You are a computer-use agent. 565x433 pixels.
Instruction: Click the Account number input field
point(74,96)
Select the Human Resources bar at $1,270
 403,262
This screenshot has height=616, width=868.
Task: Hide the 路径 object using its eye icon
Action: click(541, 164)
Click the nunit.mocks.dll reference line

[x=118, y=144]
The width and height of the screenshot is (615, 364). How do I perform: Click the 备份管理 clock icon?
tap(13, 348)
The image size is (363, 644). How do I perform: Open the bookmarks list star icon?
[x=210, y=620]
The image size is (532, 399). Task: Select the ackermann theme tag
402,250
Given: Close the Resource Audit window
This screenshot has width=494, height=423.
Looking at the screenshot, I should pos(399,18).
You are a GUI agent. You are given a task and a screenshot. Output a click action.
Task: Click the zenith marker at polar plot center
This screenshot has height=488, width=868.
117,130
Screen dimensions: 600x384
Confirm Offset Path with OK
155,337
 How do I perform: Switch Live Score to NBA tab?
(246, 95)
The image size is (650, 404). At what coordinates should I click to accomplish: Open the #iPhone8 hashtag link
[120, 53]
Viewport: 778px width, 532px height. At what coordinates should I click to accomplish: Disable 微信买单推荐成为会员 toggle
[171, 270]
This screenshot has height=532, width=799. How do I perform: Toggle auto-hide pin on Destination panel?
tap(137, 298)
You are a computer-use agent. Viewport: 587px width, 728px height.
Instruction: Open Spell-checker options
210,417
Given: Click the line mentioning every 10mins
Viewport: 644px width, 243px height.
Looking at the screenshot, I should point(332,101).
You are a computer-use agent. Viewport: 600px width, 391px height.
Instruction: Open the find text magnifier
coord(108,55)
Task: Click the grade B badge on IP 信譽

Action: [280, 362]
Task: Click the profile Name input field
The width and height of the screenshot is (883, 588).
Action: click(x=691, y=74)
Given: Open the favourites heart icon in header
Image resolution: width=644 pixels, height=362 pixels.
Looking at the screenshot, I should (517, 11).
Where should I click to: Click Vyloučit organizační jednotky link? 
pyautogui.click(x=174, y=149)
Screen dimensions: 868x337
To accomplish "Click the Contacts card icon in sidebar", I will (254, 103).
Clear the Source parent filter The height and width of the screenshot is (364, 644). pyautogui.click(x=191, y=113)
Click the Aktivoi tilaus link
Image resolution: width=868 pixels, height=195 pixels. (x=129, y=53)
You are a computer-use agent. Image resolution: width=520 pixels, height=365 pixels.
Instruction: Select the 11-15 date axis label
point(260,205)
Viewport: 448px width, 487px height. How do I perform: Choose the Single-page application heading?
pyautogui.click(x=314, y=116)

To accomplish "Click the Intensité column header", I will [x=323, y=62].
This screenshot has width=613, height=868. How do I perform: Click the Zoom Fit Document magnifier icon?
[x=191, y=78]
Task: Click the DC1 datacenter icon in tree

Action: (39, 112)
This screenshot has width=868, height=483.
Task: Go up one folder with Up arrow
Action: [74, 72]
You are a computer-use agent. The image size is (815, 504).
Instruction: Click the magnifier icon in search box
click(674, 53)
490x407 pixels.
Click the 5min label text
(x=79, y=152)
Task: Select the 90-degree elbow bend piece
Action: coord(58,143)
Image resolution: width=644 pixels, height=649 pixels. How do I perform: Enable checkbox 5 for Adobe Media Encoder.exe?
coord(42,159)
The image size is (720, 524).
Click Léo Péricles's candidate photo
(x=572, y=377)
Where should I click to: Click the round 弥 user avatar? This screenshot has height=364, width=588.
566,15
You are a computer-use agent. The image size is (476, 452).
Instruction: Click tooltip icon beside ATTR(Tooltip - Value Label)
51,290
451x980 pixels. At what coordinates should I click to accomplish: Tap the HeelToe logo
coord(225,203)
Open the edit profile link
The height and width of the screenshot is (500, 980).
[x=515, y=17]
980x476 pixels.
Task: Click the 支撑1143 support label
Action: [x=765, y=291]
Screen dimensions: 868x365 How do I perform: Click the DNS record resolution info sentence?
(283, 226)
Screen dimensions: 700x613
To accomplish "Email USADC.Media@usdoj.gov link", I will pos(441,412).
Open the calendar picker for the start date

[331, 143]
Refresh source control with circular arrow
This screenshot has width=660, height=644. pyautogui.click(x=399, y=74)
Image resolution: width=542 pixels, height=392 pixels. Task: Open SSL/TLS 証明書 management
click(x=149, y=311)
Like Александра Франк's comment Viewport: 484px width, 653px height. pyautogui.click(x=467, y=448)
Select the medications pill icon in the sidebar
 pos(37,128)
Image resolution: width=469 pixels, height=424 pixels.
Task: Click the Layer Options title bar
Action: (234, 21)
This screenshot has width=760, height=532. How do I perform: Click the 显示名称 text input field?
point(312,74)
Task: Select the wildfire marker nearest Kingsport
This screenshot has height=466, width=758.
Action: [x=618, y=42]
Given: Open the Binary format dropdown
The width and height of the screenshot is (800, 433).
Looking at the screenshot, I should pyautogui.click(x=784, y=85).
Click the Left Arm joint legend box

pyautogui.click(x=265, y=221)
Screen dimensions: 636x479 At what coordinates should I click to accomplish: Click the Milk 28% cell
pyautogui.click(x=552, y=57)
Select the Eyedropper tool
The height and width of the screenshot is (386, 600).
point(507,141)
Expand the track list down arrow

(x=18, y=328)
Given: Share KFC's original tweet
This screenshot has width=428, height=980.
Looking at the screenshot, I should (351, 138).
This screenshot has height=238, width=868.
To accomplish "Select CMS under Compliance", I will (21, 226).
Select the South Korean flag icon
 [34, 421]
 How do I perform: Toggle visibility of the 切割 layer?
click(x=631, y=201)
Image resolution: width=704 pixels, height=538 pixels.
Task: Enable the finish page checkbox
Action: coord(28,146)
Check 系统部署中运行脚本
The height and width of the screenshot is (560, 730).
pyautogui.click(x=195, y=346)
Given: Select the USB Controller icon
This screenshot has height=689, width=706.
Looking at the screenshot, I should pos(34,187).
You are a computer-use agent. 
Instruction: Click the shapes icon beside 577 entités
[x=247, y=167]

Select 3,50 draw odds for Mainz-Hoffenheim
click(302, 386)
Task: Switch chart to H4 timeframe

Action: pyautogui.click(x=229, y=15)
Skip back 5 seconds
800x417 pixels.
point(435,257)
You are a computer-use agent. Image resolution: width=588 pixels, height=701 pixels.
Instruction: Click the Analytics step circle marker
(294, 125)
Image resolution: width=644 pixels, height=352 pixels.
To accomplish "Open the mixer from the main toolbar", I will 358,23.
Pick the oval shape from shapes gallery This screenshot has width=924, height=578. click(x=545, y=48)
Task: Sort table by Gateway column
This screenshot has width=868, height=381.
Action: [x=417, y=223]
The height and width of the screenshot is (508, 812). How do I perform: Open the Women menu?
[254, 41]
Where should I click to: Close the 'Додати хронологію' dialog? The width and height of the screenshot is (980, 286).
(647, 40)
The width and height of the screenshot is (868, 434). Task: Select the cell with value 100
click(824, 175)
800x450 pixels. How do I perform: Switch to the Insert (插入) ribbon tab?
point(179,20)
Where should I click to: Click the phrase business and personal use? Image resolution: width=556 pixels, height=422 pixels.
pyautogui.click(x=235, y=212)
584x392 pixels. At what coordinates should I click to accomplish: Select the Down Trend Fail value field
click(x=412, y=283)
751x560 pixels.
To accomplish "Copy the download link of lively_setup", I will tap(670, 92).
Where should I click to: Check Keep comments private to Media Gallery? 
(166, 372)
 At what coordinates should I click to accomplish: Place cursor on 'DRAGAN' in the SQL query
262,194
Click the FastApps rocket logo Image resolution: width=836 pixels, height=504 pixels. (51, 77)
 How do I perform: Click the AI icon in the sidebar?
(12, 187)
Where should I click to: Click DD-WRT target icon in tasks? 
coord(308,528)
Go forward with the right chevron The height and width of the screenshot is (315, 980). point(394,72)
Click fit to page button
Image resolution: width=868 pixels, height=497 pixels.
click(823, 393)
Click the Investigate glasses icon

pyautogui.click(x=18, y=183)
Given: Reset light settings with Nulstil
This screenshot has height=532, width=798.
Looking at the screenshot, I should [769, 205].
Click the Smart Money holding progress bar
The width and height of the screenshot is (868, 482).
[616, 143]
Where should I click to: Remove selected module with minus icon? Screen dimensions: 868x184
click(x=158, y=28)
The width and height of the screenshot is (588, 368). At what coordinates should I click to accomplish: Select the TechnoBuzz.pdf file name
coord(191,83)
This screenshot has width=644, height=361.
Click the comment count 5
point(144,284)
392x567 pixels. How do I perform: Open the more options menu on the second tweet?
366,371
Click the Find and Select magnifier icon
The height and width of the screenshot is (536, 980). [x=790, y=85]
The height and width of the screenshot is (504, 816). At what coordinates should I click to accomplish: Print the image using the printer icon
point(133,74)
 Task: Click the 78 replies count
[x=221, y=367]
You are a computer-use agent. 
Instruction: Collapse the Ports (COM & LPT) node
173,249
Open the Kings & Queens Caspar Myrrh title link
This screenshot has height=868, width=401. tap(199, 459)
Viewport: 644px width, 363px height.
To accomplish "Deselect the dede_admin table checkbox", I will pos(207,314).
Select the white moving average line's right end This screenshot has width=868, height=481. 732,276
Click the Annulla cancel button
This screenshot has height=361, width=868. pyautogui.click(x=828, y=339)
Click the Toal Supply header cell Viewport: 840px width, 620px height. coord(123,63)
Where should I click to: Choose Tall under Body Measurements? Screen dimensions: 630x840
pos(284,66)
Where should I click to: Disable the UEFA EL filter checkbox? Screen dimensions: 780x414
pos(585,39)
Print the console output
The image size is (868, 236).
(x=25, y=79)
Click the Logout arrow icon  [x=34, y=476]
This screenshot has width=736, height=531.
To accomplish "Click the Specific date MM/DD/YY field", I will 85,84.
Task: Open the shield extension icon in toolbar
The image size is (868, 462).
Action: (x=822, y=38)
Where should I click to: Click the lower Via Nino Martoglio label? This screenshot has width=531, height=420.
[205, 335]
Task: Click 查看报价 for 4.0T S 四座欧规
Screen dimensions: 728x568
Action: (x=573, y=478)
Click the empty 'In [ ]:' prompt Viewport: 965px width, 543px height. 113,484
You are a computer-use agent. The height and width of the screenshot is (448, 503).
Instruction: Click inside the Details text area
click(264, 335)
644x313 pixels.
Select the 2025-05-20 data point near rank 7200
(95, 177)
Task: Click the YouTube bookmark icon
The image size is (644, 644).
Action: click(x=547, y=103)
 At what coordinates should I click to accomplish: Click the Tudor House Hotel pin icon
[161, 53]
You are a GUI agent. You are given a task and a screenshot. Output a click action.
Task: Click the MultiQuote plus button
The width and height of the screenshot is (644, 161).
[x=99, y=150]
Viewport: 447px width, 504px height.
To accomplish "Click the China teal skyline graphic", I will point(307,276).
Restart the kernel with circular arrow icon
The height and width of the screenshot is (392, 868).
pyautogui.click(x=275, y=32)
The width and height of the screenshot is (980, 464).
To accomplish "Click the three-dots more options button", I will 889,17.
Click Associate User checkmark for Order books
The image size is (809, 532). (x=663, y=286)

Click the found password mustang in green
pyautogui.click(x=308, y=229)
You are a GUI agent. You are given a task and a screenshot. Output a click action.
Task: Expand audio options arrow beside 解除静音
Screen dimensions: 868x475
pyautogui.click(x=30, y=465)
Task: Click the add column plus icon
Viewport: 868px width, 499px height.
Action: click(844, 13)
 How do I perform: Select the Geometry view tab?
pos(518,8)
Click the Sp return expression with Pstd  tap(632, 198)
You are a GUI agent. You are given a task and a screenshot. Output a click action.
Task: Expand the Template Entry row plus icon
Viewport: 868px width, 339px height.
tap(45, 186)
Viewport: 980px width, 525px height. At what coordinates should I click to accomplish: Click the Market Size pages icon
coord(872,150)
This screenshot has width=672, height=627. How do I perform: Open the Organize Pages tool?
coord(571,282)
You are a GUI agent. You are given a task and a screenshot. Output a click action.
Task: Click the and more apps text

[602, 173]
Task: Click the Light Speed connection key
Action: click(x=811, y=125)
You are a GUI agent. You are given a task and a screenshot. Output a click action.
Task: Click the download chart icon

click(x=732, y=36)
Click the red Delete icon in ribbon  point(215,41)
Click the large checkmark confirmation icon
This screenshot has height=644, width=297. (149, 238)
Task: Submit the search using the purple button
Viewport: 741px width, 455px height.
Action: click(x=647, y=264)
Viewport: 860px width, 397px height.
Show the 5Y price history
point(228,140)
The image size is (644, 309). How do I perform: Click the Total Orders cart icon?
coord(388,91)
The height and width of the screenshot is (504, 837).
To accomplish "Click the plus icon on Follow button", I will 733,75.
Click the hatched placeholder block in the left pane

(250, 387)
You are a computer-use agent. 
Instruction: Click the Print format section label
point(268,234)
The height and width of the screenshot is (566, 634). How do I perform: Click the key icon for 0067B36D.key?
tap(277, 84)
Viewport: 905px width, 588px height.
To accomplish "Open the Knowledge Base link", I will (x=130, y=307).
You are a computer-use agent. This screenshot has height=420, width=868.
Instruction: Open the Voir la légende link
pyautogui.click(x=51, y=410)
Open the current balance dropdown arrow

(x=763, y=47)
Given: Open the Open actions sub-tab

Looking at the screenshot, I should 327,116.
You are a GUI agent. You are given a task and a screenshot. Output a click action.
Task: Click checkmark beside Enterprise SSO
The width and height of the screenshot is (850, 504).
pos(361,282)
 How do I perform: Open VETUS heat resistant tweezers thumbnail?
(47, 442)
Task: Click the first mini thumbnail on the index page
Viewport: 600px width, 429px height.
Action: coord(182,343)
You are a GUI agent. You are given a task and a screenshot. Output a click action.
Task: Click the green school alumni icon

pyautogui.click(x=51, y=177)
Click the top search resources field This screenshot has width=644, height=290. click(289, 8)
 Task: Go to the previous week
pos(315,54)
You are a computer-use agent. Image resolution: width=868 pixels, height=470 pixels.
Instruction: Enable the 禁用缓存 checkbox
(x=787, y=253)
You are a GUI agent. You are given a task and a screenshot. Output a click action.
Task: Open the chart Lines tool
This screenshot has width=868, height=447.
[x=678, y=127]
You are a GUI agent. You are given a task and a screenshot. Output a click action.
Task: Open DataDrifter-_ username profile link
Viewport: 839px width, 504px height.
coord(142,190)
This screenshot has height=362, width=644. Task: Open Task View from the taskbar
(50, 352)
________________________
> _Your goal_
Precisely the line with "Task: Open the chart Lines tool" and the lines after it, up to the last line of the entries above, are to be reproduced, and nothing more.

> _Task answer_
Task: Open the chart Lines tool
This screenshot has width=868, height=447.
[x=678, y=127]
You are a GUI agent. You are given a task and a screenshot. Output a click action.
Task: Open DataDrifter-_ username profile link
Viewport: 839px width, 504px height.
coord(142,190)
This screenshot has height=362, width=644. Task: Open Task View from the taskbar
(50, 352)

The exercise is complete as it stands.